And so, in an effort not to change, but rather to be seen, Sara accepts an acting job in her student's thesis film. Suddenly, she's playing a more glamorous version of the woman she already is, a seductive, clever woman who express herself with through her body. Alongside a stranger (the wonderful Duane Jones as Duke) who arguably is the only man to truly see both sides of her — both literally and figuratively — she is confident and, crucial, as controlled as ever. The only difference is that now she's controlling a body and situation that are conventionally sexy, so her behavior is interpreted as free and open by those who witness the scene.

Victor's belittling, intentionally cruel "I always forget you can't dance" to his wife after she returns to their summer home with Duke in tow is perhaps the film's most explicit confirmation of Victor's inability or unwillingness to see and know Sara.

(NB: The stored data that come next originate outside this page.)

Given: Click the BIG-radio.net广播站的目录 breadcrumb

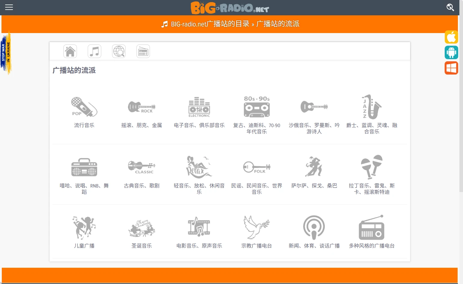Looking at the screenshot, I should 210,24.
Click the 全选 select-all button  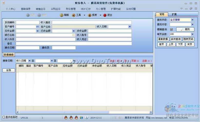(9, 70)
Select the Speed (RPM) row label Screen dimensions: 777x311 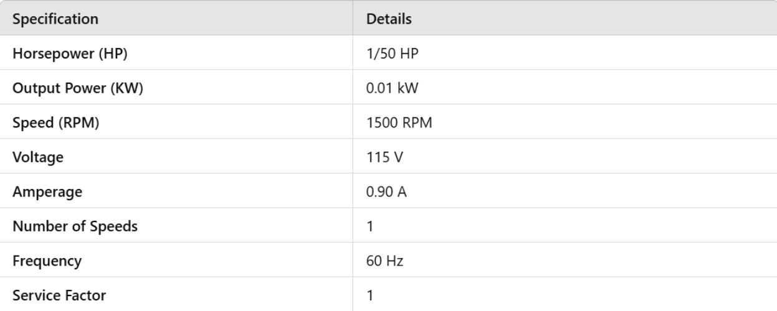(56, 123)
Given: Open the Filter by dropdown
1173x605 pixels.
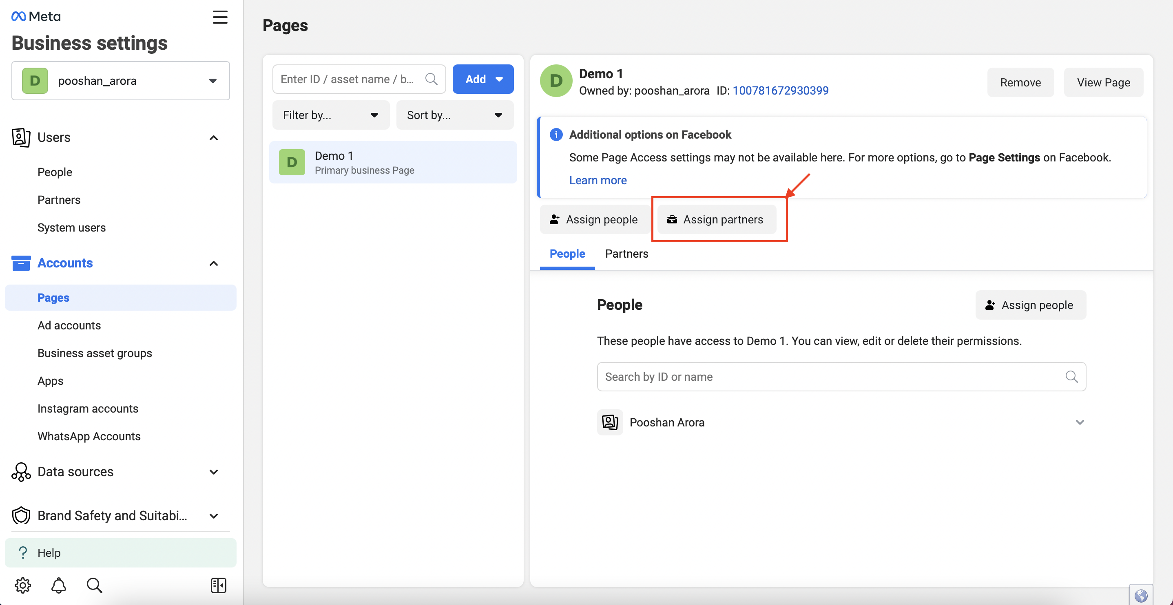Looking at the screenshot, I should (x=331, y=115).
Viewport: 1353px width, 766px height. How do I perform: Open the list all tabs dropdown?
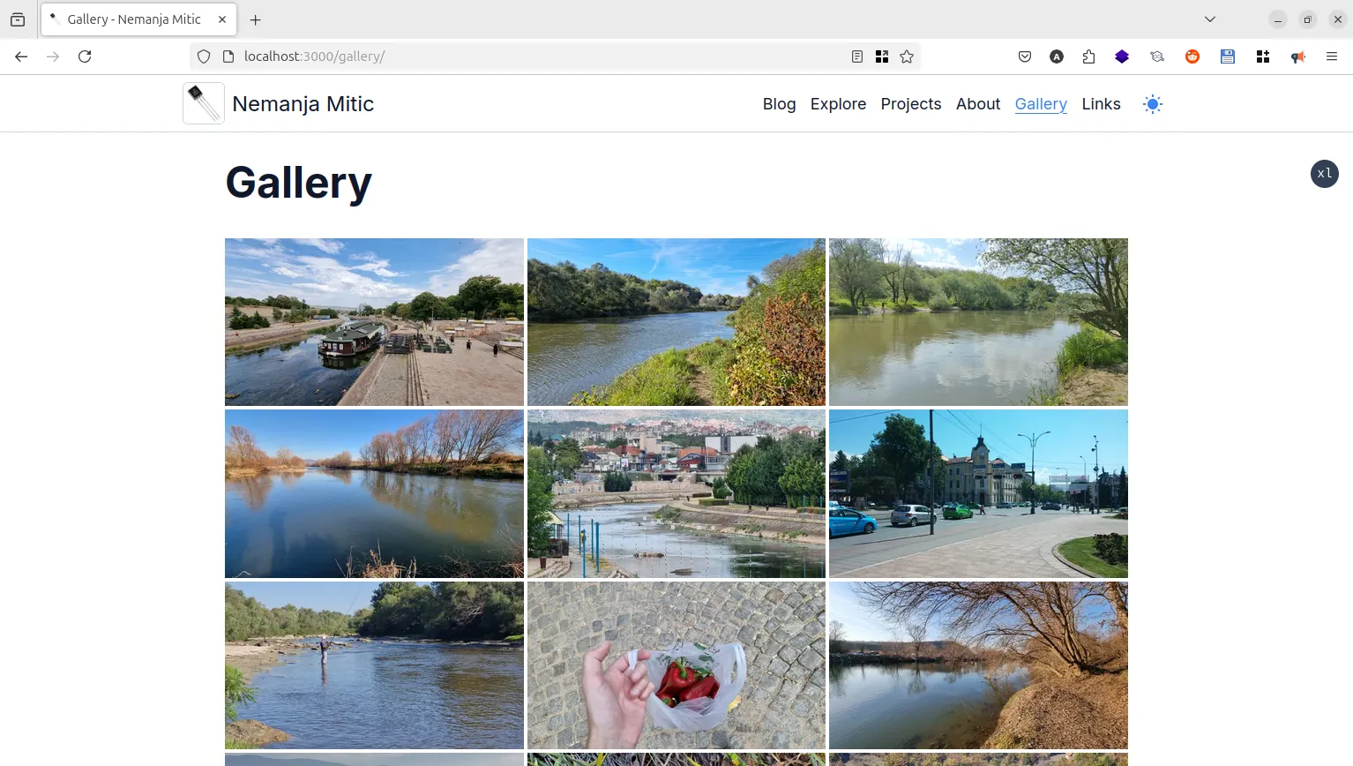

She already is the person he thinks he wants, it's just that he's not interested in looking beyond his own ego and the painted facade he's created for her, the one that reduces her to a bloodless automaton unworthy of his commitment.

Also, the first half of Losing Ground (the best part, for me) reminded me intensely of Jess Franco's best work. Not in terms of content (obviously), but because of how much it relies on creating a very specific feel and tone. That first section is completely immersive in the atmosphere it creates, and it's really wonderful.